Lindy laces his fingers together and flexes his palms until his joints pop. “Lucky or good?”
“Lucky, and if you have nothing to do, you can get a botnet going and attack Lumpstone’s homepage.”
“Why? It won’t affect their intranet.”
“Best case, they host their own and it overloads their servers. Worst case, it just gives their IT staff a collective migraine so they’re less likely to notice what I’m doing.”
Yes, a sudden surge of traffic can also tip off those self-same IT staff that they’re under hack, but generally, it keeps them so busy just trying to keep their server online, they don’t have any capacity to counter a hack.
“Eh,” Lindy grumbles. “High school hacking.”
Despite his grumbling, he gets on with it. I show him Project Pistachio and let him loose on the amateurs still buzzing around in the invitational framework. Whether he uses their systems to create the bot or sets up some sort of click-bait front, I don’t know and don’t care. What I know is that when my brute-force attack finally cracks the server, lag time goes through the roof because the company servers are creaking under the weight of the traffic to Lumpstone’s site.
“I’m in,” I tell Lindy.
“I’m out,” he says, picking up his empty water bottle and waving it at De Leon.
With a grumbled, “brat,” De Leon hauls himself out of his chair and heads into the kitchenette.
I try to suppress a smile.
Lumpstone is running an older version of WEDGE, one I’m very familiar with from the Navy. I’m in in less than ten minutes. I turn off everything but the emergency lighting, although they’re probably not in a windowless cinderblock the way I am, but sometimes labs don’t have outside light. I disable all electronic locks; they do have electronic locks on the animalcages, so those go off, too. Finally, I turn off the CCTV inside and outside before installing a super-password on the systems I’ve disabled. Twenty-character, randomly generated password. Chew on that for a while, you animal-torturing assholes.
Lindy’s struggling with his version of WEDGE, which has been patched. Under the combined assault of our crackers, it falls in less than an hour. I let Lindy do the honors with the lights, locks, CCTV, and super-password.
Finally, he pushes back from his laptop and holds his palm out to me. Rolling my eyes, I high-five him.
“Four hours, fifteen minutes, door to door, Maxie.”
I nod and sit back in my chair. “Good hack. Log out of Snarlzilla so I stop paying by the minute.”
I’m not, but he doesn’t know that.
Lindy nods and taps his keyboard. “I’ll let Sasha and Jo know.”
A message box pops up on my screen.
CenturyGirl: I got it. He has the camera on his laptop blocked, but I got clear footage of him from yours.

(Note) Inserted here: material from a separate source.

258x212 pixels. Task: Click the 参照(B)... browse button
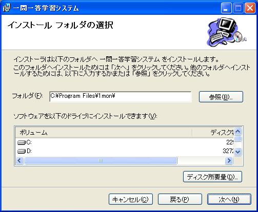221,97
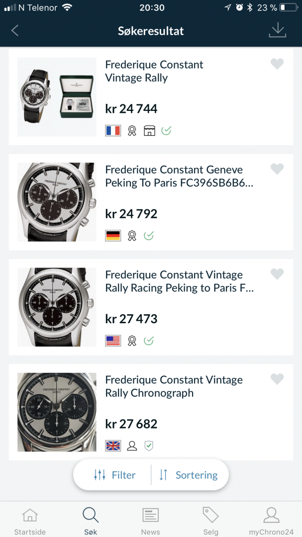Image resolution: width=302 pixels, height=537 pixels.
Task: Tap the award ribbon icon on kr 24 792 listing
Action: pyautogui.click(x=132, y=236)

I can edit you out, don’t worry.
DM4XX: Thanks for everything.
I delete all the programs I’ve uploaded, log out, and close my laptop.
Lindy stretches and tucks his hands behind his head. “Tell me.”
“Tell you what?”
“How you’ve burned me. I know you have. I knew it as soon as you insisted on providing the hosting. I didn’t fight any of it, Max. I let him put the hood on me. I went where you told me to. I used your dark web server. I didn’t call for help. I’m not pushing back. I just want to know what to expect.”
I blow out a long breath. “If this is truly where it ends, nothing.”
“And if this isn’t where it truly ends?” Lindy asks.
“You don’t want to go there,” De Leon growls.
Lindy slants him a glance. “Hypothetically.”
“Hypothetically,” I say. “If this wasn’t the end and you tried to pull me in again, I’d release the recording of the hack.”